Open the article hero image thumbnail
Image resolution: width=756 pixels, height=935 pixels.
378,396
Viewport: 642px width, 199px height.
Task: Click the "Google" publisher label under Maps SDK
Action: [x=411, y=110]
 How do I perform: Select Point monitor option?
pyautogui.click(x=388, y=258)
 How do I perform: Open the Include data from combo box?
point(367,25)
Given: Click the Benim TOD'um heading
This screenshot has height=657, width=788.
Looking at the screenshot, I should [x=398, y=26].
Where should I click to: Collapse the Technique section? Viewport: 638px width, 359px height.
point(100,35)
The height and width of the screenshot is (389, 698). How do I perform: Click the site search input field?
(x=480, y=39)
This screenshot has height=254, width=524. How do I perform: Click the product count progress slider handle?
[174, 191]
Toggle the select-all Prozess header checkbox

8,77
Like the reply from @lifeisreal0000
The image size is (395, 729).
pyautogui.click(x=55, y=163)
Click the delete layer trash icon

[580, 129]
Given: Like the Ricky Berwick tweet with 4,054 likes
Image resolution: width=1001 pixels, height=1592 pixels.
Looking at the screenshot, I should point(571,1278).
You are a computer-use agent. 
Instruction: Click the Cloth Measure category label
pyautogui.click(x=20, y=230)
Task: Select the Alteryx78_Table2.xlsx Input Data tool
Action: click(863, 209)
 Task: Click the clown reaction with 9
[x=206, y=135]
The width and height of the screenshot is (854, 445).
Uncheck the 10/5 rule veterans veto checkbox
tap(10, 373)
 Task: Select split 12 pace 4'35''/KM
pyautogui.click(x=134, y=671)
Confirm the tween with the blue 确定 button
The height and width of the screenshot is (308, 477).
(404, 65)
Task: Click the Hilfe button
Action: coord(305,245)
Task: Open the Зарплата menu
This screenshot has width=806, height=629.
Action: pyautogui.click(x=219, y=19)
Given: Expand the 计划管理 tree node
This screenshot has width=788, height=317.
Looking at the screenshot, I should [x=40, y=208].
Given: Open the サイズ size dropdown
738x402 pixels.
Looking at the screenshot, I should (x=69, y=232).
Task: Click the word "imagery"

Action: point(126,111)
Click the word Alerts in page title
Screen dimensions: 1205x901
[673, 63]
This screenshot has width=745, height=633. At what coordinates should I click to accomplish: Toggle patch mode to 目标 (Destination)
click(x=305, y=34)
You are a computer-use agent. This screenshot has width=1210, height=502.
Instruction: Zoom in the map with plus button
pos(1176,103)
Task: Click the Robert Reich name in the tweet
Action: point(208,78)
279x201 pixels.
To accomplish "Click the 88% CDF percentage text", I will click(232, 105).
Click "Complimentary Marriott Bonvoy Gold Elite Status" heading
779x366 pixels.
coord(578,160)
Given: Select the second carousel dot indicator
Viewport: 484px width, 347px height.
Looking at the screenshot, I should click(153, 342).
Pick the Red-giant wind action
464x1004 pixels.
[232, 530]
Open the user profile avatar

What to do: Return all of the data above exactly, leaving out no line.

Result:
Open the article hero image thumbnail
Image resolution: width=756 pixels, height=935 pixels.
378,396
Viewport: 642px width, 199px height.
Task: Click the "Google" publisher label under Maps SDK
Action: [x=411, y=110]
 How do I perform: Select Point monitor option?
pyautogui.click(x=388, y=258)
 How do I perform: Open the Include data from combo box?
point(367,25)
Given: Click the Benim TOD'um heading
This screenshot has height=657, width=788.
Looking at the screenshot, I should [x=398, y=26].
Where should I click to: Collapse the Technique section? Viewport: 638px width, 359px height.
point(100,35)
The height and width of the screenshot is (389, 698). How do I perform: Click the site search input field?
(x=480, y=39)
This screenshot has height=254, width=524. How do I perform: Click the product count progress slider handle?
[174, 191]
Toggle the select-all Prozess header checkbox

8,77
Like the reply from @lifeisreal0000
The image size is (395, 729).
pyautogui.click(x=55, y=163)
Click the delete layer trash icon

[580, 129]
Given: Like the Ricky Berwick tweet with 4,054 likes
Image resolution: width=1001 pixels, height=1592 pixels.
Looking at the screenshot, I should point(571,1278).
You are a computer-use agent. 
Instruction: Click the Cloth Measure category label
pyautogui.click(x=20, y=230)
Task: Select the Alteryx78_Table2.xlsx Input Data tool
Action: click(863, 209)
 Task: Click the clown reaction with 9
[x=206, y=135]
The width and height of the screenshot is (854, 445).
Uncheck the 10/5 rule veterans veto checkbox
tap(10, 373)
 Task: Select split 12 pace 4'35''/KM
pyautogui.click(x=134, y=671)
Confirm the tween with the blue 确定 button
The height and width of the screenshot is (308, 477).
(404, 65)
Task: Click the Hilfe button
Action: coord(305,245)
Task: Open the Зарплата menu
This screenshot has width=806, height=629.
Action: pyautogui.click(x=219, y=19)
Given: Expand the 计划管理 tree node
This screenshot has width=788, height=317.
Looking at the screenshot, I should [x=40, y=208].
Given: Open the サイズ size dropdown
738x402 pixels.
Looking at the screenshot, I should (x=69, y=232).
Task: Click the word "imagery"

Action: point(126,111)
Click the word Alerts in page title
Screen dimensions: 1205x901
[673, 63]
This screenshot has width=745, height=633. At what coordinates should I click to accomplish: Toggle patch mode to 目标 (Destination)
click(x=305, y=34)
You are a computer-use agent. This screenshot has width=1210, height=502.
Instruction: Zoom in the map with plus button
pos(1176,103)
Task: Click the Robert Reich name in the tweet
Action: point(208,78)
279x201 pixels.
To accomplish "Click the 88% CDF percentage text", I will click(232, 105).
Click "Complimentary Marriott Bonvoy Gold Elite Status" heading
779x366 pixels.
coord(578,160)
Given: Select the second carousel dot indicator
Viewport: 484px width, 347px height.
Looking at the screenshot, I should click(153, 342).
Pick the Red-giant wind action
464x1004 pixels.
[232, 530]
Open the user profile avatar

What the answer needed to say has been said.